MZT1 protects gastric cancer against glucose starvation through targeting NEDD1.

A fasting mimic diet (FMD) has been proven to be a potential therapeutic regimen for gastric cancer (GC) patients. However, the intolerance of energy restriction and limited efficacies hinder wide application of FMD. To identify critical targets mediating resistance against glucose starvation and explore novel approaches to GC therapy, proteomics profiling was performed to depict the landscape of protein expression changes in cells under glucose deprivation. MZT1 was found to be greatly upregulated. We next investigated potential clinical value and regulatory functions of MZT1. Compared to adjacent normal tissues, MZT1 was upregulated in GC specimens and associated with unfavorable patient prognosis. Both in vitro and in vivo experiments indicated that downregulation of the MZT1 level inhibited GC proliferation, migration, invasion, glycolysis and sensitized cells to glucose starvation.

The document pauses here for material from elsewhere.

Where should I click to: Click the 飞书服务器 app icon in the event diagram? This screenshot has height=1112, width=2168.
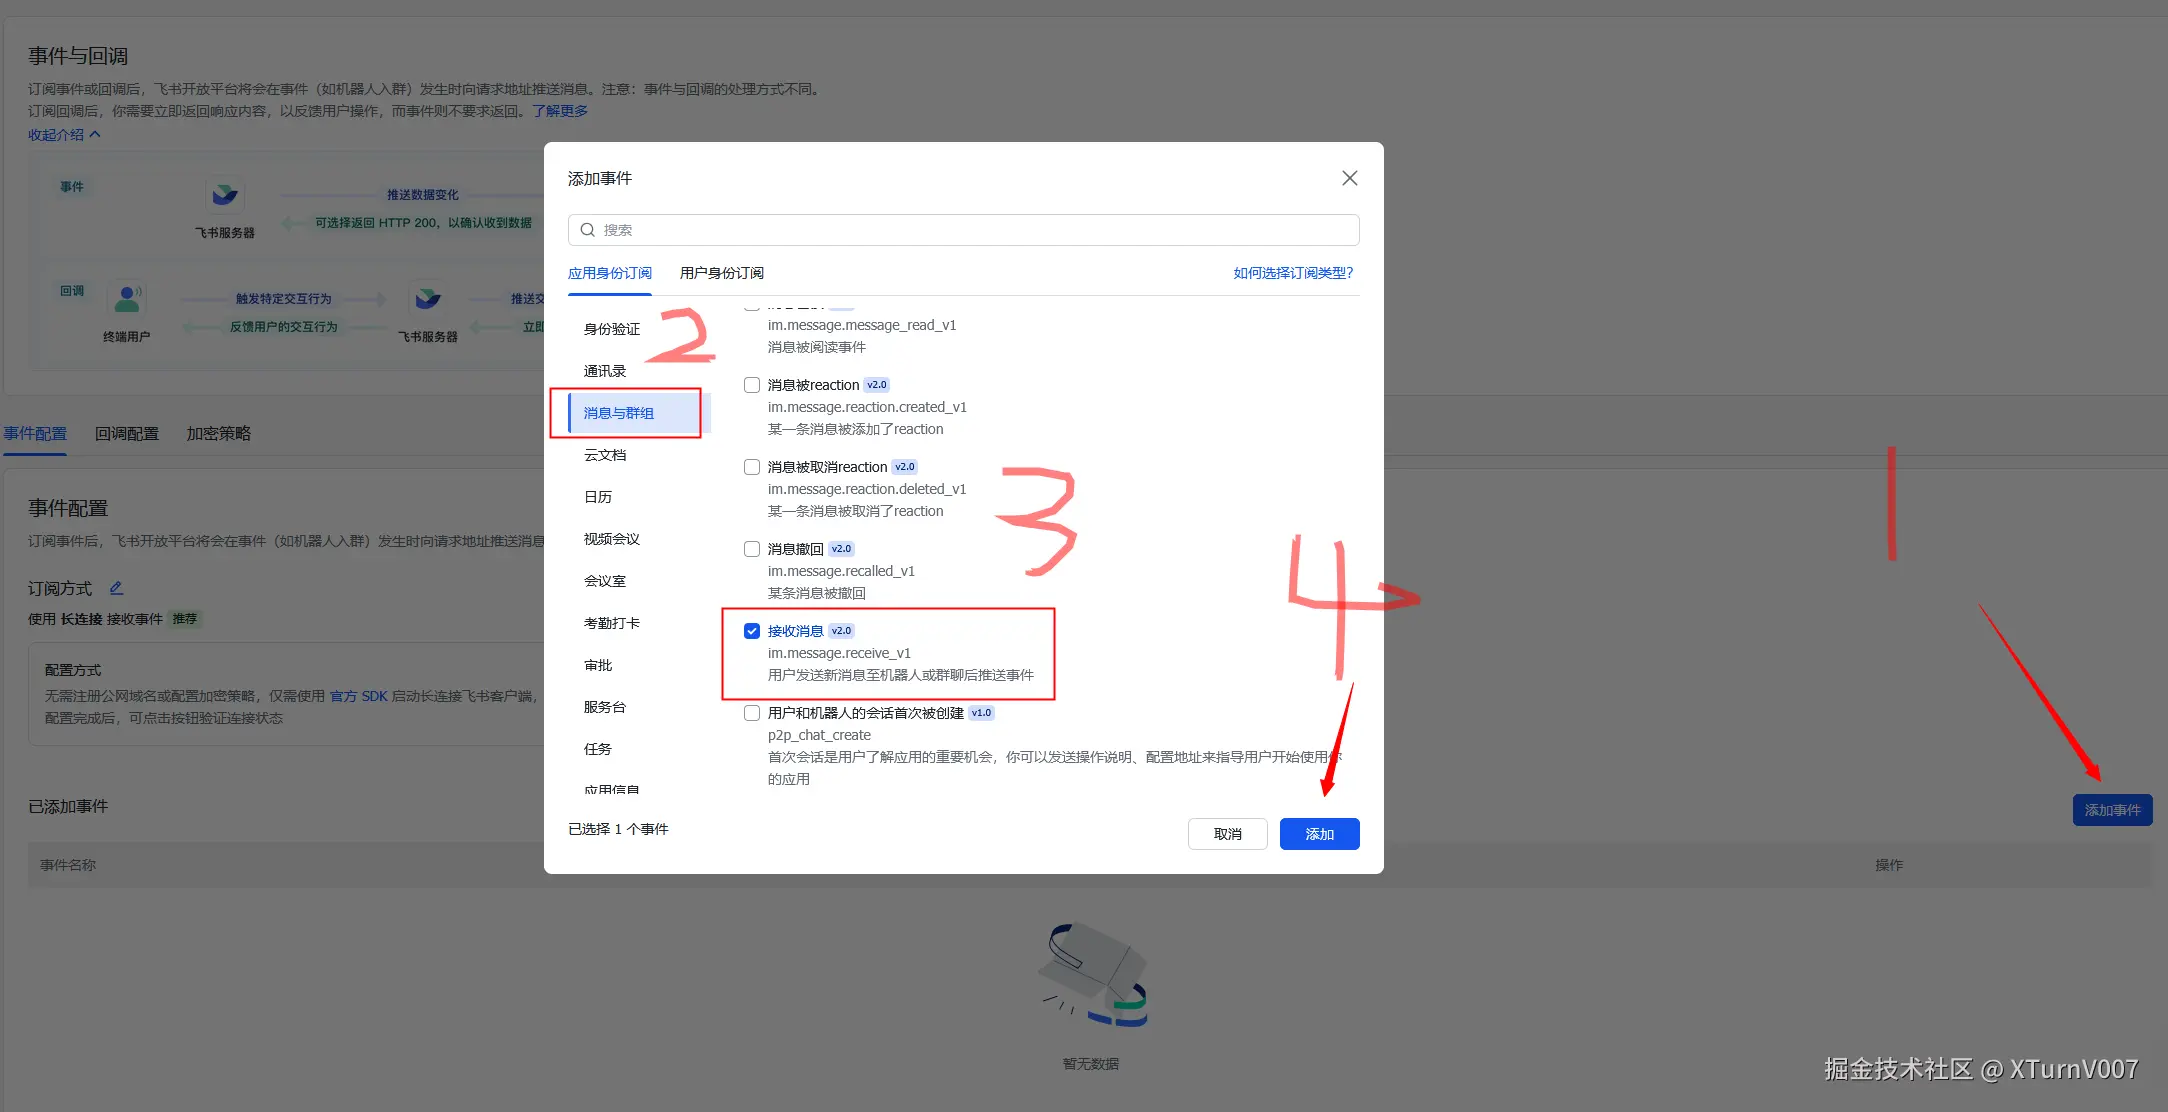coord(224,197)
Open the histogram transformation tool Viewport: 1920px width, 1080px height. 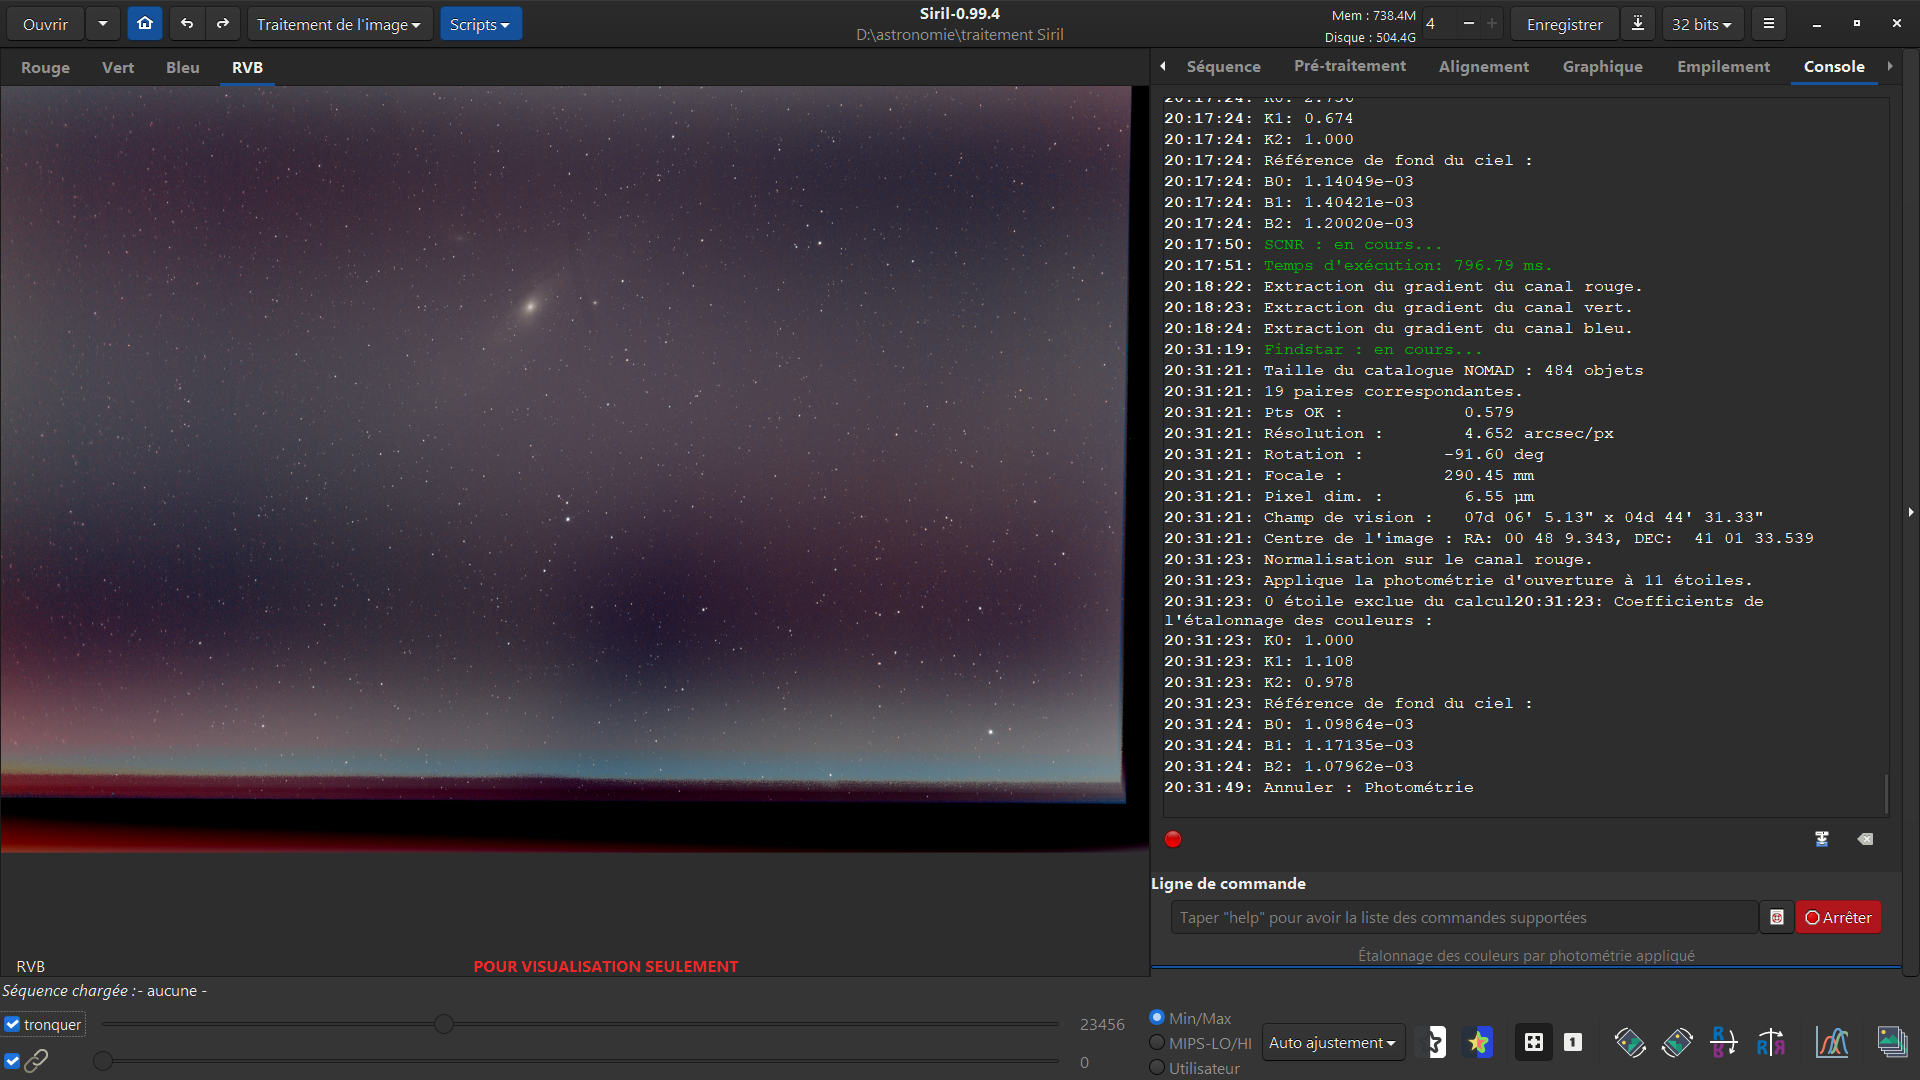click(x=1832, y=1043)
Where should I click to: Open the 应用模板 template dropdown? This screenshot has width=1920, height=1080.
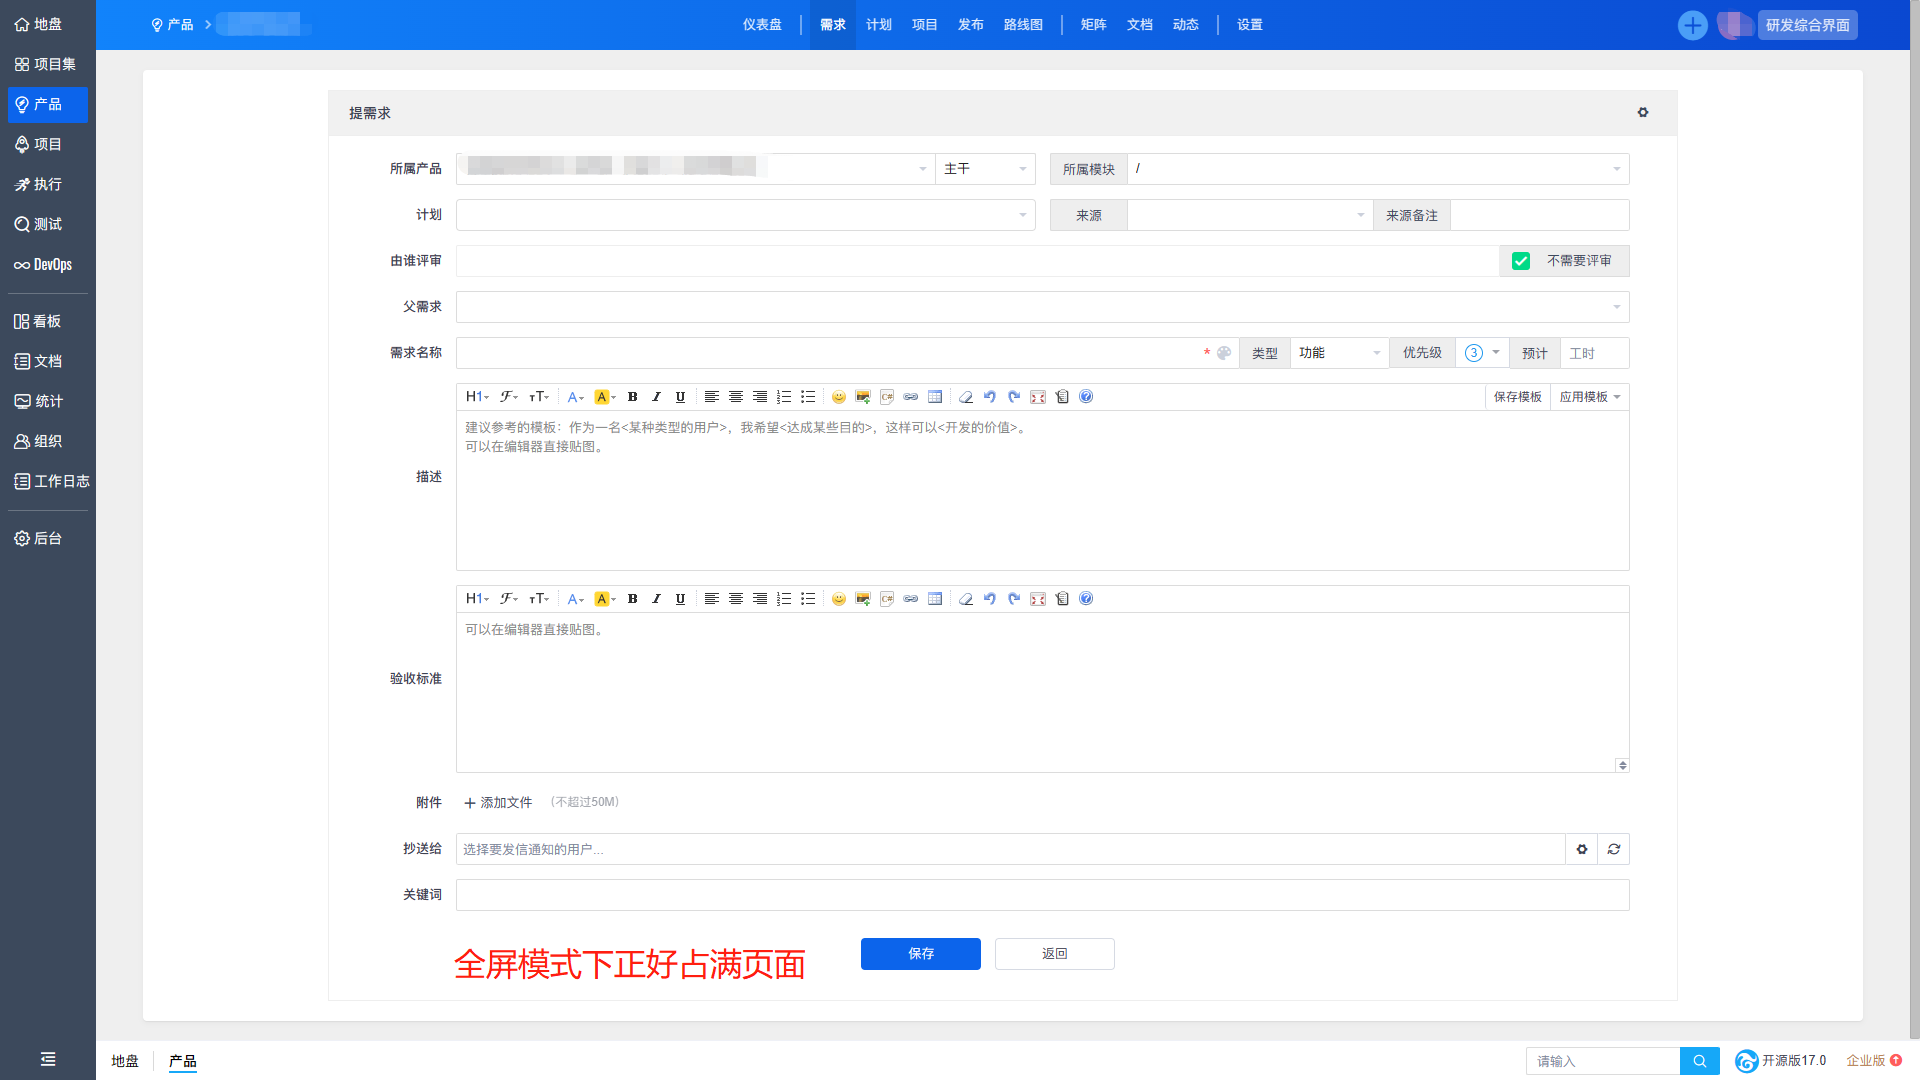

Mechanistically, MZT1 functioned as an oncogenic factor by inhibiting NEDD1 ubiquitination and increasing its expression. In conclusion, during glucose starvation, MZT1 is upregulated in GC cells, which promotes resistance by directly suppression of NEDD1 ubiquitination. Our findings unveil the novel mechanisms by which MZT1 can promote GC malignancy. The potential clinical value of MZT1 as GC biomarkers has been first revealed. Suppression of MZT1 may become a promising approach to improve FMD efficacy, which require further validation by future investigations.